A bebida era doce no começo mas amarga no final.

- Qual é o sentido? – digo em voz alta, Caio e Camila dão gargalhadas – Que foi, doidos?

Caio coloca a mão sobre a cabeça raspada ainda rindo da minha cara, Camila deita a cabeça em meu ombro querendo diminuir o riso.

- Acho que você pensou em voz alta, ou a gente recebeu o poder de ler sua mente – Caio toma um gole da garrafa de vodca ao dizer.

- Não seja chato – Camila mostra o dedo do meio pro irmão – Seu bundão.

A madrugada estava calorosa, o vento que batia em nossos rostos era como uma brasa quente, que quando se misturava com o aquecimento de nossos corpos quase embriagados pelas garrafas de vinhos e uma de vodca, começamos a suar.

Dando a garrafa para Cami segurar, ergo minha bunda da escada de emergência e vou até a janela do quarto da loirinha, passando primeiro uma perna e depois o resto do corpo.

Dentro do quarto procuro algo em específico : Ventilador. Havia a cama que dividia com a dona, não era grande mas não precisava ser, gostava de dormir abraçada com alguém confiável.

Olhei ao lado da cama, sabendo que tinha guardado ele a dois dias atrás ali, liguei na tomada do lado da cama e levei ele perto da janela para tentar amenizar a vontade de tomar banho e arrancar a roupa.

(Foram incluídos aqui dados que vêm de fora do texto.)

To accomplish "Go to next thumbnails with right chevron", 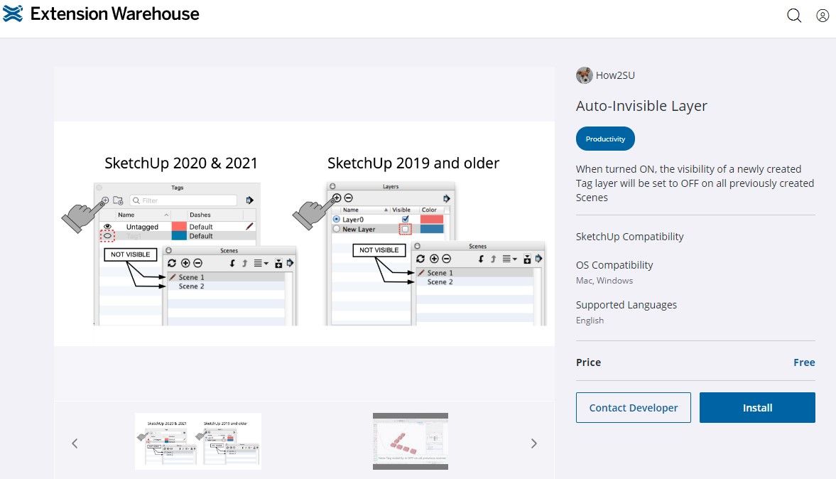I will pos(534,443).
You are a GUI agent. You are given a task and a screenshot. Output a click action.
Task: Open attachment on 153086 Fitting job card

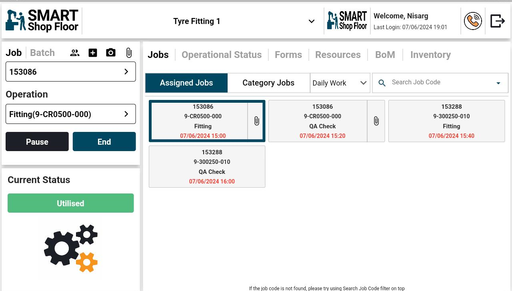(x=256, y=121)
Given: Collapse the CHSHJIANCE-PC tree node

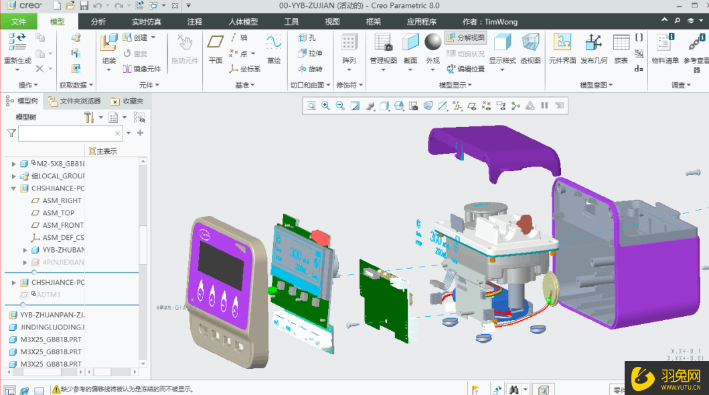Looking at the screenshot, I should [14, 188].
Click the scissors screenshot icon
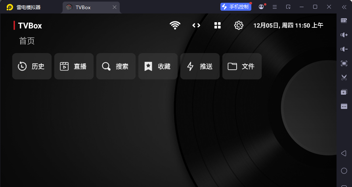Image resolution: width=352 pixels, height=187 pixels. [x=344, y=78]
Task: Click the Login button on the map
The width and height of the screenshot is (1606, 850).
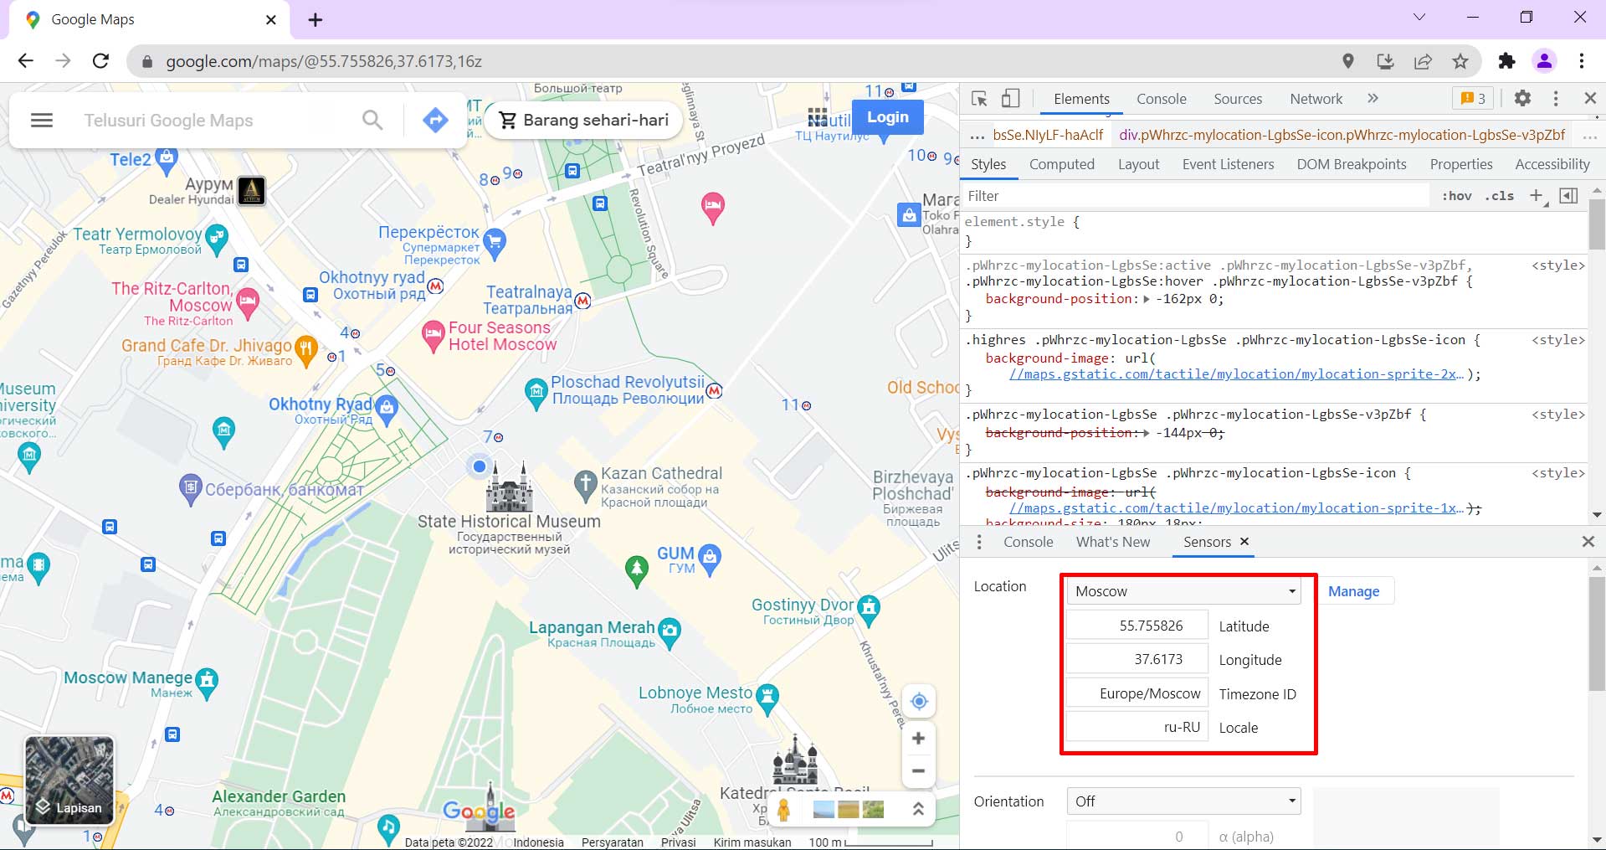Action: click(x=887, y=116)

- Dragãozinho  – Camila diz o apelido nada aceito por mim, encarando a menina por cima do ombro posso ver suas sobrancelhas arqueadas – Acha que isso vai fazer o que ? Transformar aqui em gelo ?

Caio ri – Tagarela, é melhor você começar a beber água.

Ele diz apoiando o cotovelo no batente da janela para me olhar, meu corpo estava agachado para ver qual era a melhor visão dele para o buraco que dava para fora.

- É impossível. Vocês não estão com calor ? – pergunto irritada com a camisa grudando em minhas costas.

- Devia ter tomado menos vinho – ele bebe mais um pouco antes de ver a minha catástrofe de sair da janela – Não consegue nem ficar de pé, Tagarela.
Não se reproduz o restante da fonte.